(Saved entries)
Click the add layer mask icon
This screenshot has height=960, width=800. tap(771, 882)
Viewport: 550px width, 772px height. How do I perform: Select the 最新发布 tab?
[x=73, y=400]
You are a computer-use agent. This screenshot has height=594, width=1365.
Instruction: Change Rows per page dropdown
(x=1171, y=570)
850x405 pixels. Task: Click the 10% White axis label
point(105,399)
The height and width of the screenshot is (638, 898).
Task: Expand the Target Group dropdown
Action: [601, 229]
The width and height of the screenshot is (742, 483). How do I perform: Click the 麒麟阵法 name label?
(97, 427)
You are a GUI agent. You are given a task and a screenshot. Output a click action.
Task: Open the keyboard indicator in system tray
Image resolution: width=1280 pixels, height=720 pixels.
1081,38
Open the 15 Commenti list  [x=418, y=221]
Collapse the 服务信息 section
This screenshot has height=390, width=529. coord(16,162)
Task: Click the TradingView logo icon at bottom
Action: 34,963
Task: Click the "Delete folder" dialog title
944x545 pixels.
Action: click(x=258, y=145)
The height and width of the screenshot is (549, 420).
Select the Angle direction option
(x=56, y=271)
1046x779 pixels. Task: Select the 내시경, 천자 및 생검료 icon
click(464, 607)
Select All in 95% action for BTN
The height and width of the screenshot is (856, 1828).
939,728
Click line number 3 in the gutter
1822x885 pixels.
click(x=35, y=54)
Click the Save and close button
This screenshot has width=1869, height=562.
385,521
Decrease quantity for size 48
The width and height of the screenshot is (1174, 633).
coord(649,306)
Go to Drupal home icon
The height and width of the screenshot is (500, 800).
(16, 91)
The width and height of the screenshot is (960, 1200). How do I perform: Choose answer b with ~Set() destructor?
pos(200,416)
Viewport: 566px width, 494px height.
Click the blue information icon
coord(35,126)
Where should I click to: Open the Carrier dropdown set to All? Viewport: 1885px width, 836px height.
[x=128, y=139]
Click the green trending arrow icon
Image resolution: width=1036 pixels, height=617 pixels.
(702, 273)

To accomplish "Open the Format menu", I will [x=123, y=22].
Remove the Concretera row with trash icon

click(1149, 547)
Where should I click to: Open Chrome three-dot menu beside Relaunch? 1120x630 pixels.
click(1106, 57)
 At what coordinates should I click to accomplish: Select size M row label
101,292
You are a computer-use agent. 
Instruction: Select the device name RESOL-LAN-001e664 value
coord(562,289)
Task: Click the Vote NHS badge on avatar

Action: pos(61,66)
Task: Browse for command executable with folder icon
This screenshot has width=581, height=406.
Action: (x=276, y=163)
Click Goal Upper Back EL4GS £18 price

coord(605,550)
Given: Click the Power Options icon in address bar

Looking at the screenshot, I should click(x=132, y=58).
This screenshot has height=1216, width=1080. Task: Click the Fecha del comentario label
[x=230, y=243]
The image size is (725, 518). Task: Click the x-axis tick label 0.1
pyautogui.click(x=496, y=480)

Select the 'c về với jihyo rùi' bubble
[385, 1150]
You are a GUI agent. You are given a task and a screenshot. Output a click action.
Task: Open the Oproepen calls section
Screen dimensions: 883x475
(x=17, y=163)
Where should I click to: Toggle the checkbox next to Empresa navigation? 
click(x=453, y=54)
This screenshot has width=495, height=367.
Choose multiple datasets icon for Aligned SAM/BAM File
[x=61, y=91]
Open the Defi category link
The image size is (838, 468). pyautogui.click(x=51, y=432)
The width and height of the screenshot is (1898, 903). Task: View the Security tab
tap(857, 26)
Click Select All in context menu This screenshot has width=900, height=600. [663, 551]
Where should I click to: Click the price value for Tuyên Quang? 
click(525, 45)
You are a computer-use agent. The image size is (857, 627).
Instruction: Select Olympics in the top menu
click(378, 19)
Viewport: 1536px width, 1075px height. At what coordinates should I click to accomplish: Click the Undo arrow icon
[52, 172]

Prompt: Look above for the line with "Image resolution: width=1036" and the line with "Task: Browse for". Write out those two lines and all the lines between them, exactly, and no others.

Your solution:
Image resolution: width=1036 pixels, height=617 pixels.
(702, 273)

To accomplish "Open the Format menu", I will [x=123, y=22].
Remove the Concretera row with trash icon

click(1149, 547)
Where should I click to: Open Chrome three-dot menu beside Relaunch? 1120x630 pixels.
click(1106, 57)
 At what coordinates should I click to accomplish: Select size M row label
101,292
You are a computer-use agent. 
Instruction: Select the device name RESOL-LAN-001e664 value
coord(562,289)
Task: Click the Vote NHS badge on avatar

Action: pos(61,66)
Task: Browse for command executable with folder icon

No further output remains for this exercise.